Bratapfel-Tiramisu (5 von 7)

Zubereitung:

Biskuit:

Ein Backblech mit Backpapier auslegen.

Den Ofen auf 200°C Vorheizen.

Die Eier trennen, das Eiweiß mit dem Salz steif schlagen. Das Eigelb mit 2 EL Wasser und dem Zucker dick schaumig aufschlagen, sodass es hellgelb ist. (Dauert je nach Mixer 3-4 Minuten.)

In einer separaten Schüssel, Mehl, Stärke und Backpulver vermischen. Die Mehlmischung zur Eigelbcreme sieben und zusammen mit 1/3 des Eischnees vorsichtig unterheben.
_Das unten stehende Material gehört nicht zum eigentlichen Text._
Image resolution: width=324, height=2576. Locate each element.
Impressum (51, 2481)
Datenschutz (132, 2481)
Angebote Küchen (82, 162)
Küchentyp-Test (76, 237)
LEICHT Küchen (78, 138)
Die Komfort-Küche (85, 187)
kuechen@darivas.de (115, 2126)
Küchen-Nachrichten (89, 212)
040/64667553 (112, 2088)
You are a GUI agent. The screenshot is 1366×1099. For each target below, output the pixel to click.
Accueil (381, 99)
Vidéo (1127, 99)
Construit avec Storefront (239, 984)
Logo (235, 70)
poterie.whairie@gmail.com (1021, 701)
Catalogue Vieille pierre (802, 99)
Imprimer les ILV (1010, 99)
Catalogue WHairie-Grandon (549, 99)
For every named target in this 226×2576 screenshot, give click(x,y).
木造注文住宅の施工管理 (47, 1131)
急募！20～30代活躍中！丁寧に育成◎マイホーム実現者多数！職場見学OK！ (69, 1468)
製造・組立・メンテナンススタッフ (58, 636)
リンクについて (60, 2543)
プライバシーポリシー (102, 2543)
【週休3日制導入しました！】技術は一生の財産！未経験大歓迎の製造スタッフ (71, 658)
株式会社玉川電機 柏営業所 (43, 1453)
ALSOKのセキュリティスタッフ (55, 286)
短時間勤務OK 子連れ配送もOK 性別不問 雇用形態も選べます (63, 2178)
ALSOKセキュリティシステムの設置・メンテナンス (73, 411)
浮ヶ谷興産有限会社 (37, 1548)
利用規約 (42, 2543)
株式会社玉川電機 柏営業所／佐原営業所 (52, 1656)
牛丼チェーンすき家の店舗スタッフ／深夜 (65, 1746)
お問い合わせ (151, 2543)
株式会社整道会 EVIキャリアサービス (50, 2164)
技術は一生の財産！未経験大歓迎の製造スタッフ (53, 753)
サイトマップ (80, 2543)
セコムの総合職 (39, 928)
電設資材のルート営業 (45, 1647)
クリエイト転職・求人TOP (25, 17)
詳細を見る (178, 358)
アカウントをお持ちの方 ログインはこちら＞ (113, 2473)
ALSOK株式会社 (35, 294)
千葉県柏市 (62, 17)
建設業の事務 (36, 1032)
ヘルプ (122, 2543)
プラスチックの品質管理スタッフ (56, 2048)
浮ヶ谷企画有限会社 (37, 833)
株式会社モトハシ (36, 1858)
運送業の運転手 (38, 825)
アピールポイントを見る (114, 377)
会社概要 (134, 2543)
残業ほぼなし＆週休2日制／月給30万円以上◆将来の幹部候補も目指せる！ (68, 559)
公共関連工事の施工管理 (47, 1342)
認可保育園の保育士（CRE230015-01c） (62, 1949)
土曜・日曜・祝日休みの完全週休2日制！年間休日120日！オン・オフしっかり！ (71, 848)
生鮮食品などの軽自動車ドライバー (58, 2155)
Wenn alle gut mit einander vermengt ist den übrigen Eischnee zugeben und ebenfalls unterheben, bis alles vermengt ist.

Den Teig auf das Blech geben und auf ca.  20 cm x 20 cm verstreichen. (Ich falte das Backpapier vorher auf die entsprechende Größe, dann muss man den Teig einfach nur bis zu den Knicken verteilen.)

Einschub: unteres Drittel

Backzeit: etwa 10 Min. bei Ober-/Unterhitze 200°C

Den ausgekühlten Biskuit in Stücke schneiden (ich habe zum Teil Kreis in der Größe der Gläser ausgestochen und dann den übrigen Biskuit auf die restlichen Gläser verteilt).

Apfelcreme:

Für die Apfelcreme, die geschälten entkernten Äpfel in Stücke schneiden. Mit dem Wasser, dem Apfelmus, dem Zimt und dem Honig in einen Topf geben und solange unter gelegentlichem rühren erwärmen, bis die Apfelstückchen weich werden und anfangen weich zu werden.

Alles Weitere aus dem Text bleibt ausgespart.